EXERCISE PROMPT: Please reproduce the following lines word for word.

*** DATA

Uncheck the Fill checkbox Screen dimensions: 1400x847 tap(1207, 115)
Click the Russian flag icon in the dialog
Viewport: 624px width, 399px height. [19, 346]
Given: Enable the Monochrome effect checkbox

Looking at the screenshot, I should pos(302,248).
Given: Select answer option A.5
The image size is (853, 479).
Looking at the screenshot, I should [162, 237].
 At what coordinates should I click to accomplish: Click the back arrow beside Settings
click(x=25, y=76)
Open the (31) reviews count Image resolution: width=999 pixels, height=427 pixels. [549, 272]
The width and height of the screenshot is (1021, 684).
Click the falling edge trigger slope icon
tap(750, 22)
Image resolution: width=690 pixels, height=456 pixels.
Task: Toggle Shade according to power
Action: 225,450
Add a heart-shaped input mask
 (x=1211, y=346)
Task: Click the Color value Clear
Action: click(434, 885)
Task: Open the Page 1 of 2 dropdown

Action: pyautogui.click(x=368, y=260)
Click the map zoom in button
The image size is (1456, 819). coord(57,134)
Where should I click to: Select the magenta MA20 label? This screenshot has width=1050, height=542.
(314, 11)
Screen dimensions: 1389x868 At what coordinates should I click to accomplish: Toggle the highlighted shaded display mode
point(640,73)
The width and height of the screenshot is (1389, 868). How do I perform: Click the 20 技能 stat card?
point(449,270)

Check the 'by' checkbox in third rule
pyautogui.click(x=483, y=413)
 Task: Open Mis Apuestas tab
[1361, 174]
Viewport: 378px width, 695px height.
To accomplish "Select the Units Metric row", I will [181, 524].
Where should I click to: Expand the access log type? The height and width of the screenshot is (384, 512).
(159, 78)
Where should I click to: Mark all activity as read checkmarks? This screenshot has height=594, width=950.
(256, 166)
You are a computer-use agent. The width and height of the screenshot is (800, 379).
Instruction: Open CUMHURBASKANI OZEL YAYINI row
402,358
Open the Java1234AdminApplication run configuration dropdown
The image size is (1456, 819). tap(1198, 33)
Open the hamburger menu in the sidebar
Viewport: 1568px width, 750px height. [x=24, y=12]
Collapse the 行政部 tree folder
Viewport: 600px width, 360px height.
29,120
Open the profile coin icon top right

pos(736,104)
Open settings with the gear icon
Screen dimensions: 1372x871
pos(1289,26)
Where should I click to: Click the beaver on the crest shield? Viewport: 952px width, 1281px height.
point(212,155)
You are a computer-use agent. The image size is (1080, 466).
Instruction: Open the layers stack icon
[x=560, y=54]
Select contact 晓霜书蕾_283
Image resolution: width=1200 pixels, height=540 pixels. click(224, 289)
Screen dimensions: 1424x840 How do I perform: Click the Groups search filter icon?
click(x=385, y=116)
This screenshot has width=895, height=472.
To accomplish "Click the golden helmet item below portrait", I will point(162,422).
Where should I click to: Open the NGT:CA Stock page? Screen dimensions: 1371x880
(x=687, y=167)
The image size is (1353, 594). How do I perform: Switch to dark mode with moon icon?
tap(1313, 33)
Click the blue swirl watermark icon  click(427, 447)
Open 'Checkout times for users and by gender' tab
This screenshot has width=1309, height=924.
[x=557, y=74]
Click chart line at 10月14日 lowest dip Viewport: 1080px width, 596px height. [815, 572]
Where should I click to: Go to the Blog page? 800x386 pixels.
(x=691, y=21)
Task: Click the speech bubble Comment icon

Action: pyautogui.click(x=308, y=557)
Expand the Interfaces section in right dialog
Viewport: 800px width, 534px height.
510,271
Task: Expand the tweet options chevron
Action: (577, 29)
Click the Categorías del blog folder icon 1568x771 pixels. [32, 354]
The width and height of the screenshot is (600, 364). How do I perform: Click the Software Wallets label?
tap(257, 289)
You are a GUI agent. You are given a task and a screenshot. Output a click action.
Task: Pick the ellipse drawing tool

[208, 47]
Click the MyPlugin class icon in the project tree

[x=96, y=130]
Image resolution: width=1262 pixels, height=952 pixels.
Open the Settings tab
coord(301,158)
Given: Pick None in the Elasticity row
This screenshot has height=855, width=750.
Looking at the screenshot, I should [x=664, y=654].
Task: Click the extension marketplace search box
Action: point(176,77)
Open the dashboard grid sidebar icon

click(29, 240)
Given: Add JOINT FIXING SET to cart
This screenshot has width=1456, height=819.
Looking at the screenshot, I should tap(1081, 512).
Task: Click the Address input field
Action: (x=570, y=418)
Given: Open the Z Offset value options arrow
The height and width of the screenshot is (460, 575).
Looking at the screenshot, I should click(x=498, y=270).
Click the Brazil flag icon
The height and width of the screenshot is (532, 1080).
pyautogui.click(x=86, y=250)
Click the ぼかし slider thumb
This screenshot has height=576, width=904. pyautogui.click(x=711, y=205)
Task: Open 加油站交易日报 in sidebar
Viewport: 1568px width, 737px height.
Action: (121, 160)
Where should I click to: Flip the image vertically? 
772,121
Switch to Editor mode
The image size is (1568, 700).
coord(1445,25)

******

ANSWER TO THE PROBLEM:
Uncheck the Fill checkbox Screen dimensions: 1400x847 tap(1207, 115)
Click the Russian flag icon in the dialog
Viewport: 624px width, 399px height. [19, 346]
Given: Enable the Monochrome effect checkbox

Looking at the screenshot, I should pos(302,248).
Given: Select answer option A.5
The image size is (853, 479).
Looking at the screenshot, I should [162, 237].
 At what coordinates should I click to accomplish: Click the back arrow beside Settings
click(x=25, y=76)
Open the (31) reviews count Image resolution: width=999 pixels, height=427 pixels. [549, 272]
The width and height of the screenshot is (1021, 684).
Click the falling edge trigger slope icon
tap(750, 22)
Image resolution: width=690 pixels, height=456 pixels.
Task: Toggle Shade according to power
Action: 225,450
Add a heart-shaped input mask
 (x=1211, y=346)
Task: Click the Color value Clear
Action: click(434, 885)
Task: Open the Page 1 of 2 dropdown

Action: pyautogui.click(x=368, y=260)
Click the map zoom in button
The image size is (1456, 819). coord(57,134)
Where should I click to: Select the magenta MA20 label? This screenshot has width=1050, height=542.
(314, 11)
Screen dimensions: 1389x868 At what coordinates should I click to accomplish: Toggle the highlighted shaded display mode
point(640,73)
The width and height of the screenshot is (1389, 868). How do I perform: Click the 20 技能 stat card?
point(449,270)

Check the 'by' checkbox in third rule
pyautogui.click(x=483, y=413)
 Task: Open Mis Apuestas tab
[1361, 174]
Viewport: 378px width, 695px height.
To accomplish "Select the Units Metric row", I will [181, 524].
Where should I click to: Expand the access log type? The height and width of the screenshot is (384, 512).
(159, 78)
Where should I click to: Mark all activity as read checkmarks? This screenshot has height=594, width=950.
(256, 166)
You are a computer-use agent. The width and height of the screenshot is (800, 379).
Instruction: Open CUMHURBASKANI OZEL YAYINI row
402,358
Open the Java1234AdminApplication run configuration dropdown
The image size is (1456, 819). tap(1198, 33)
Open the hamburger menu in the sidebar
Viewport: 1568px width, 750px height. [x=24, y=12]
Collapse the 行政部 tree folder
Viewport: 600px width, 360px height.
29,120
Open the profile coin icon top right

pos(736,104)
Open settings with the gear icon
Screen dimensions: 1372x871
pos(1289,26)
Where should I click to: Click the beaver on the crest shield? Viewport: 952px width, 1281px height.
point(212,155)
You are a computer-use agent. The image size is (1080, 466).
Instruction: Open the layers stack icon
[x=560, y=54]
Select contact 晓霜书蕾_283
Image resolution: width=1200 pixels, height=540 pixels. click(224, 289)
Screen dimensions: 1424x840 How do I perform: Click the Groups search filter icon?
click(x=385, y=116)
This screenshot has width=895, height=472.
To accomplish "Click the golden helmet item below portrait", I will point(162,422).
Where should I click to: Open the NGT:CA Stock page? Screen dimensions: 1371x880
(x=687, y=167)
The image size is (1353, 594). How do I perform: Switch to dark mode with moon icon?
tap(1313, 33)
Click the blue swirl watermark icon  click(427, 447)
Open 'Checkout times for users and by gender' tab
This screenshot has width=1309, height=924.
[x=557, y=74]
Click chart line at 10月14日 lowest dip Viewport: 1080px width, 596px height. [815, 572]
Where should I click to: Go to the Blog page? 800x386 pixels.
(x=691, y=21)
Task: Click the speech bubble Comment icon

Action: pyautogui.click(x=308, y=557)
Expand the Interfaces section in right dialog
Viewport: 800px width, 534px height.
510,271
Task: Expand the tweet options chevron
Action: (577, 29)
Click the Categorías del blog folder icon 1568x771 pixels. [32, 354]
The width and height of the screenshot is (600, 364). How do I perform: Click the Software Wallets label?
tap(257, 289)
You are a GUI agent. You are given a task and a screenshot. Output a click action.
Task: Pick the ellipse drawing tool

[208, 47]
Click the MyPlugin class icon in the project tree

[x=96, y=130]
Image resolution: width=1262 pixels, height=952 pixels.
Open the Settings tab
coord(301,158)
Given: Pick None in the Elasticity row
This screenshot has height=855, width=750.
Looking at the screenshot, I should [x=664, y=654].
Task: Click the extension marketplace search box
Action: point(176,77)
Open the dashboard grid sidebar icon

click(29, 240)
Given: Add JOINT FIXING SET to cart
This screenshot has width=1456, height=819.
Looking at the screenshot, I should tap(1081, 512).
Task: Click the Address input field
Action: (x=570, y=418)
Given: Open the Z Offset value options arrow
The height and width of the screenshot is (460, 575).
Looking at the screenshot, I should click(x=498, y=270).
Click the Brazil flag icon
The height and width of the screenshot is (532, 1080).
pyautogui.click(x=86, y=250)
Click the ぼかし slider thumb
This screenshot has height=576, width=904. pyautogui.click(x=711, y=205)
Task: Open 加油站交易日报 in sidebar
Viewport: 1568px width, 737px height.
Action: (121, 160)
Where should I click to: Flip the image vertically? 
772,121
Switch to Editor mode
The image size is (1568, 700).
coord(1445,25)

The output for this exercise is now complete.